Dear Carlisle United – thank you, and good luck at Wembley

Possibly feels a bit strange, this, receiving a letter. You can hardly open it, after all. You’re a football club – a thing, an entity – not a person with fingers and thumbs. Maybe someone in the office can do the honours.

But please do read it. You see, sometimes we have to put down in words what we feel and how we think. And what we feel and think, on this mighty weekend here in May, is simple and twofold.

Thank you, and good luck.

Good luck at Wembley. Good luck with the last aspects of preparation, good luck in familiarising yourselves with that vast stadium and its red seats which, on Sunday afternoon, will be filled with thousands of Cumbrian behinds.

Good luck when you walk onto the pitch and hear the roar. Good luck when, in your maroon shirts, you peer across at a rival team in blue. Good luck when Tom Nield blows his whistle and it’s 90 minutes, or 120 and/or penalties, between all the anticipation and either the sweetest ecstasy or the sharpest agony.

News and Star: A day of destiny awaits the Blues at WembleyA day of destiny awaits the Blues at Wembley (Image: PA)

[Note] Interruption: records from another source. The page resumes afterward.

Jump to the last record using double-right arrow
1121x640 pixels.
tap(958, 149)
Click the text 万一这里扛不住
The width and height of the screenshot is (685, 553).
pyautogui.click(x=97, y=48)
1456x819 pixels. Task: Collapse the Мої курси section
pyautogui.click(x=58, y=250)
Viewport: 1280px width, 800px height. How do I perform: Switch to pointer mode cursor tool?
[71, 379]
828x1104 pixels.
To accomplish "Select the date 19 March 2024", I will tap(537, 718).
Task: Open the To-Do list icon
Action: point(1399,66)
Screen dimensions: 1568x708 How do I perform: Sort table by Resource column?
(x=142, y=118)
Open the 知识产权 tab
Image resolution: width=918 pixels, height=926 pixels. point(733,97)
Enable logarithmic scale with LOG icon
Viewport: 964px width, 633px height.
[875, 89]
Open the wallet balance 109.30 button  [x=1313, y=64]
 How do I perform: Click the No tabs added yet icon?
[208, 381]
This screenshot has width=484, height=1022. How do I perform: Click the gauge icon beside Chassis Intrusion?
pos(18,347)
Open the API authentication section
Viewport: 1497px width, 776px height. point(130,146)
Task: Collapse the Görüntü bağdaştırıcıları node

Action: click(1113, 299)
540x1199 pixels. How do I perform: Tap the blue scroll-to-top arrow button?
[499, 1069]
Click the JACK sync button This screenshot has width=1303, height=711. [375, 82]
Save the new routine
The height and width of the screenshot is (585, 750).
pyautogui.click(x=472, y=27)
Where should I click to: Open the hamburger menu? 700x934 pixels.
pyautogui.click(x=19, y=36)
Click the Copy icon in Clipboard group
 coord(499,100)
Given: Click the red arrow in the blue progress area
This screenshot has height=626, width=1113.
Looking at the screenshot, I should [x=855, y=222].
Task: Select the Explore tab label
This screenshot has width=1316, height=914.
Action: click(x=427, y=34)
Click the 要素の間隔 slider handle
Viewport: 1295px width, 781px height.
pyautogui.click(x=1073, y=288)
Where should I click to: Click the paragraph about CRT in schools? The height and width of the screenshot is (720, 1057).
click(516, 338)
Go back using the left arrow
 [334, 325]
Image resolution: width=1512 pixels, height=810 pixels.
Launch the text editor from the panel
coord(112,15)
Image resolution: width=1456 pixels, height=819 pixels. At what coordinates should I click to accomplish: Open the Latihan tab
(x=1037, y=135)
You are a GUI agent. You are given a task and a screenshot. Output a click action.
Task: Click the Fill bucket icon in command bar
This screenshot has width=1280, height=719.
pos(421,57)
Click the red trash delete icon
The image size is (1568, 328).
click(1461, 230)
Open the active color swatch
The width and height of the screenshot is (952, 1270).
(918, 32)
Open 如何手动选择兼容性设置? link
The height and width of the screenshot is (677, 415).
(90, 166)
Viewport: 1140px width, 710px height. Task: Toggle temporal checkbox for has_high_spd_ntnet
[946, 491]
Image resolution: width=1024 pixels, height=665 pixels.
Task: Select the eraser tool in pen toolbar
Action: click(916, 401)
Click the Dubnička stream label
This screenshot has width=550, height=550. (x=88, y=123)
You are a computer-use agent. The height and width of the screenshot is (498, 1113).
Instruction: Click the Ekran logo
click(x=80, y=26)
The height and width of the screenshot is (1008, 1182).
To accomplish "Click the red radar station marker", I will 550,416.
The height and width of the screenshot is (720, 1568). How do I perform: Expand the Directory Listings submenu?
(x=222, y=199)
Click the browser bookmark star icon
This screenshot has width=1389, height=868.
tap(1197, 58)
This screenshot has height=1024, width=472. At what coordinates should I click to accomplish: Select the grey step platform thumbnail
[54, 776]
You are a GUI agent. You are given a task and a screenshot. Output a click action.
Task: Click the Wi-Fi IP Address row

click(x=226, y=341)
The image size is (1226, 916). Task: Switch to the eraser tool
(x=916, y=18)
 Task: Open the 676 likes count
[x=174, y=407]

Good luck in this play-off final which, a year or so ago, not even the daftest optimist saw coming. Good luck with this beautiful, pleasant surprise of a promotion opportunity.

Good luck in the quest to make a crowd, a city, a community, very happy and proud indeed.

Good luck. And also – thank you.

Yes, thank you, even though this race isn’t done yet. There is an old saying about it being better to travel than arrive and, while victory on Sunday would certainly contest that, thank you all the same for the journey taken to this place.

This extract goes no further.